Directions:
Put every one of the rows below into a Markdown table with two columns, Number and Text, one line per table row, and leave out any blank lines.

Input for this task:
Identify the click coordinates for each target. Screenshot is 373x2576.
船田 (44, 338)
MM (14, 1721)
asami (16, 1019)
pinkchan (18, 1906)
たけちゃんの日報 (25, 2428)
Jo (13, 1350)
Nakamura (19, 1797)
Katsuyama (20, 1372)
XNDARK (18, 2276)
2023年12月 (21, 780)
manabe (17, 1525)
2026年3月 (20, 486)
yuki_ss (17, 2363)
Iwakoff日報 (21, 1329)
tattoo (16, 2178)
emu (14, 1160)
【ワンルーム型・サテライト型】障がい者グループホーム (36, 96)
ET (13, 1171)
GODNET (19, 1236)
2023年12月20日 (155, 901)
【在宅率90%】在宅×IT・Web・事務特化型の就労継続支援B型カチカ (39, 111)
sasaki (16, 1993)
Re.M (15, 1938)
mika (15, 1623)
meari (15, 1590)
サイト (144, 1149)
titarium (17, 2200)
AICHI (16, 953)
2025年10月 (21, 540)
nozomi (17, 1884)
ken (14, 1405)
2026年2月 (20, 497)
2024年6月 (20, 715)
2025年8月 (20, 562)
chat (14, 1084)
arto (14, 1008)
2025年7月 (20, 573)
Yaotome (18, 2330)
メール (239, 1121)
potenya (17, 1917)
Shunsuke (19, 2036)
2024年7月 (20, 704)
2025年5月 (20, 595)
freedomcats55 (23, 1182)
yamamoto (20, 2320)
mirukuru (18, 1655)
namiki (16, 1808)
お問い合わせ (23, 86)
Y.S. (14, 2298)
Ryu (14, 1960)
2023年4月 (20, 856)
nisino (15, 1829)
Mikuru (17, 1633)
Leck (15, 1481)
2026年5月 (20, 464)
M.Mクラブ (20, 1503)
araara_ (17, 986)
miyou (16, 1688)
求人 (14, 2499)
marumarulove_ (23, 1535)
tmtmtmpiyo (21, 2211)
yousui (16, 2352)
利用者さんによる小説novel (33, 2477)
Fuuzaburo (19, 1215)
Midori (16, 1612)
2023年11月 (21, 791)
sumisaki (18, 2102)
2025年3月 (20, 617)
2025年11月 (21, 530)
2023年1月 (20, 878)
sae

Full answer:
| Number | Text |
|---|---|
| 1 | Identify the click coordinates for each target. Screenshot is 373x2576. |
| 2 | 船田 (44, 338) |
| 3 | MM (14, 1721) |
| 4 | asami (16, 1019) |
| 5 | pinkchan (18, 1906) |
| 6 | たけちゃんの日報 (25, 2428) |
| 7 | Jo (13, 1350) |
| 8 | Nakamura (19, 1797) |
| 9 | Katsuyama (20, 1372) |
| 10 | XNDARK (18, 2276) |
| 11 | 2023年12月 (21, 780) |
| 12 | manabe (17, 1525) |
| 13 | 2026年3月 (20, 486) |
| 14 | yuki_ss (17, 2363) |
| 15 | Iwakoff日報 (21, 1329) |
| 16 | tattoo (16, 2178) |
| 17 | emu (14, 1160) |
| 18 | 【ワンルーム型・サテライト型】障がい者グループホーム (36, 96) |
| 19 | ET (13, 1171) |
| 20 | GODNET (19, 1236) |
| 21 | 2023年12月20日 (155, 901) |
| 22 | 【在宅率90%】在宅×IT・Web・事務特化型の就労継続支援B型カチカ (39, 111) |
| 23 | sasaki (16, 1993) |
| 24 | Re.M (15, 1938) |
| 25 | mika (15, 1623) |
| 26 | meari (15, 1590) |
| 27 | サイト (144, 1149) |
| 28 | titarium (17, 2200) |
| 29 | AICHI (16, 953) |
| 30 | 2025年10月 (21, 540) |
| 31 | nozomi (17, 1884) |
| 32 | ken (14, 1405) |
| 33 | 2026年2月 (20, 497) |
| 34 | 2024年6月 (20, 715) |
| 35 | 2025年8月 (20, 562) |
| 36 | chat (14, 1084) |
| 37 | arto (14, 1008) |
| 38 | 2025年7月 (20, 573) |
| 39 | Yaotome (18, 2330) |
| 40 | メール (239, 1121) |
| 41 | potenya (17, 1917) |
| 42 | Shunsuke (19, 2036) |
| 43 | 2024年7月 (20, 704) |
| 44 | 2025年5月 (20, 595) |
| 45 | freedomcats55 (23, 1182) |
| 46 | yamamoto (20, 2320) |
| 47 | mirukuru (18, 1655) |
| 48 | namiki (16, 1808) |
| 49 | お問い合わせ (23, 86) |
| 50 | Y.S. (14, 2298) |
| 51 | Ryu (14, 1960) |
| 52 | 2023年4月 (20, 856) |
| 53 | nisino (15, 1829) |
| 54 | Mikuru (17, 1633) |
| 55 | Leck (15, 1481) |
| 56 | 2026年5月 (20, 464) |
| 57 | M.Mクラブ (20, 1503) |
| 58 | araara_ (17, 986) |
| 59 | miyou (16, 1688) |
| 60 | 求人 (14, 2499) |
| 61 | marumarulove_ (23, 1535) |
| 62 | tmtmtmpiyo (21, 2211) |
| 63 | yousui (16, 2352) |
| 64 | 利用者さんによる小説novel (33, 2477) |
| 65 | Fuuzaburo (19, 1215) |
| 66 | Midori (16, 1612) |
| 67 | 2023年11月 (21, 791) |
| 68 | sumisaki (18, 2102) |
| 69 | 2025年3月 (20, 617) |
| 70 | 2025年11月 (21, 530) |
| 71 | 2023年1月 (20, 878) |
| 72 | sae |